A METHODOLOGY TO OBTAIN ANALYTICAL MODELS THAT REDUCE THE COMPUTATIONAL COMPLEXITY FACED IN REAL TIME IMPLEMENTATION OF NMPC CONTROLLERS

Abstract Model Predictive Control, MPC and NMPC, and real-time optimization, RTO and D-RTO, are known to help plant operability through the mitigation of impacts caused by external disturbances. However, the usage of these tools in industry requires overcoming some challenges, for instance: accurate models of the process, particularly in regard to nonlinearities; suitable computational time for obtaining the solution of large-scale problems and model mismatch between the RTO or D-RTO and NMPC. In this paper, we present a methodology to obtain analytical model predictions based on a Hammerstein structure to represent the process nonlinearities, reducing the computational effort in real-time applications. Unlike most common approaches that transform NMPC internal models, described by differential-algebraic equations (DAE), into an approximate system of nonlinear algebraic (NLA) equations using, for instance, orthogonal collocation, in the proposed approach, the obtained NLA is an exact description of the original DAEs system.
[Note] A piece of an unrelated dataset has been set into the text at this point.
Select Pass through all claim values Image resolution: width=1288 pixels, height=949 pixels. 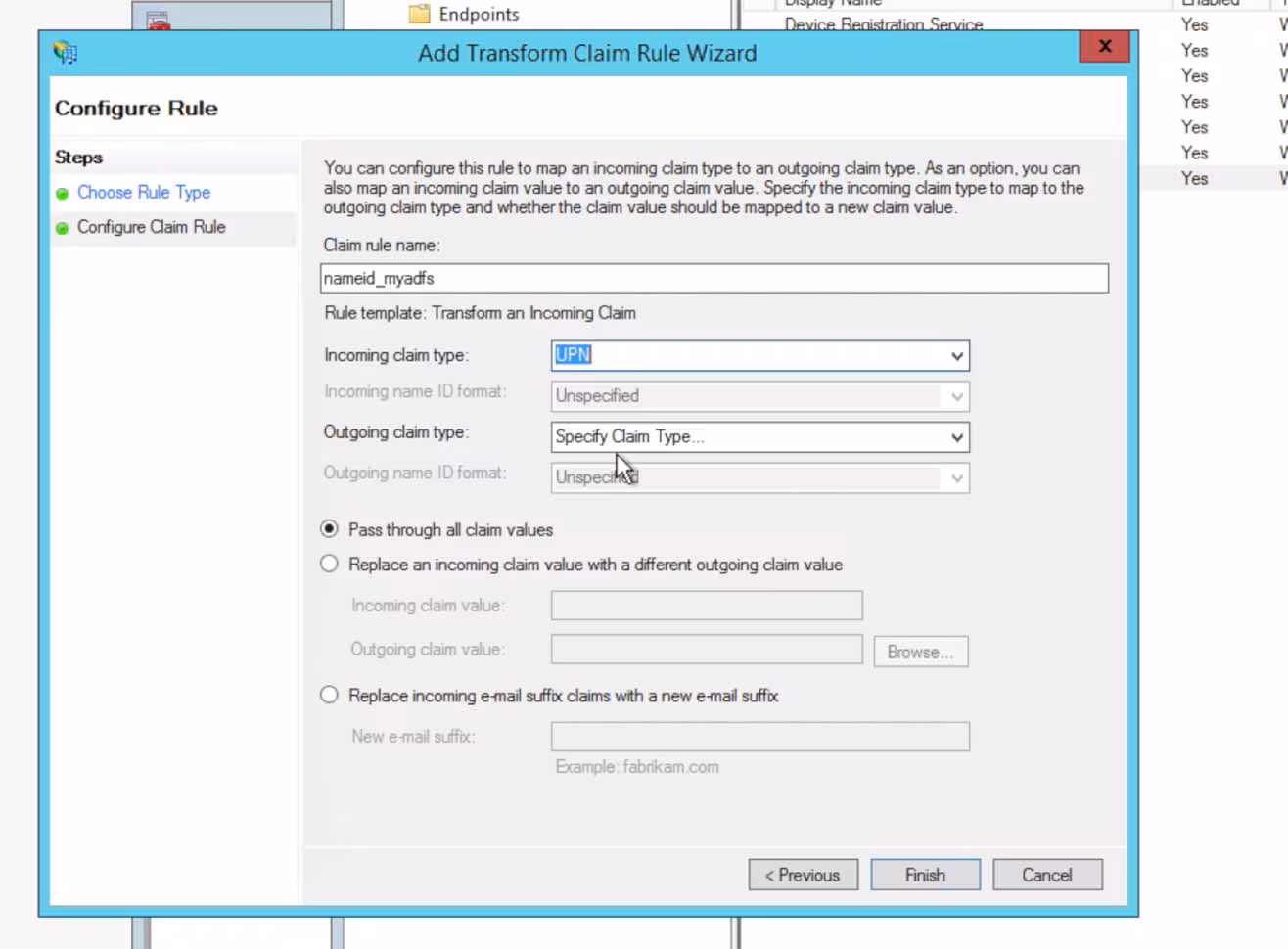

The proposed algorithm was applied to a non-isothermal CSTR (continuous stirred tank reactor) integrated with an optimization layer. The results show that the proposed structure presented a significant reduction in computational time without performance loss, when compared with the NMPC using a rigorous model. Moreover, the proposed strategy demonstrated good performance in tracking the targets sent by the optimization layer, without model mismatches between layers.

抽象模型预测控制（MPC）与非线性模型预测控制（NMPC）、实时优化（RTO）与动态实时优化（D-RTO）等工具，通过缓解外部扰动对系统造成的影响，已被证实有助于提升工厂的可操作性。然而，这些工具在工业领域的应用仍面临诸多挑战，例如：对工艺过程的精确建模，尤其是针对非线性特性的建模；求解大规模问题所需的适宜计算时间，以及RTO或D-RTO与NMPC之间的模型不匹配问题。在本研究中，我们提出了一种基于Hammerstein结构来表征工艺非线性并获取分析模型预测的方法，从而降低实时应用中的计算工作量。与大多数将NMPC内部模型，即由微分代数方程（DAE）描述的模型，通过正交配置等方法转化为非线性代数方程（NLA）近似系统的常见方法不同，本方法中获得的NLA是对原始DAE系统的精确描述。所提出的算法被应用于一个非等温的连续搅拌槽反应器（CSTR），该反应器集成了优化层。结果显示，与使用严格模型进行NMPC相比，所提出的结构在计算时间上显著减少，且未损失性能。此外，所提出的策略在追踪优化层发送的目标时表现出良好的性能，且在层间不存在模型不匹配问题。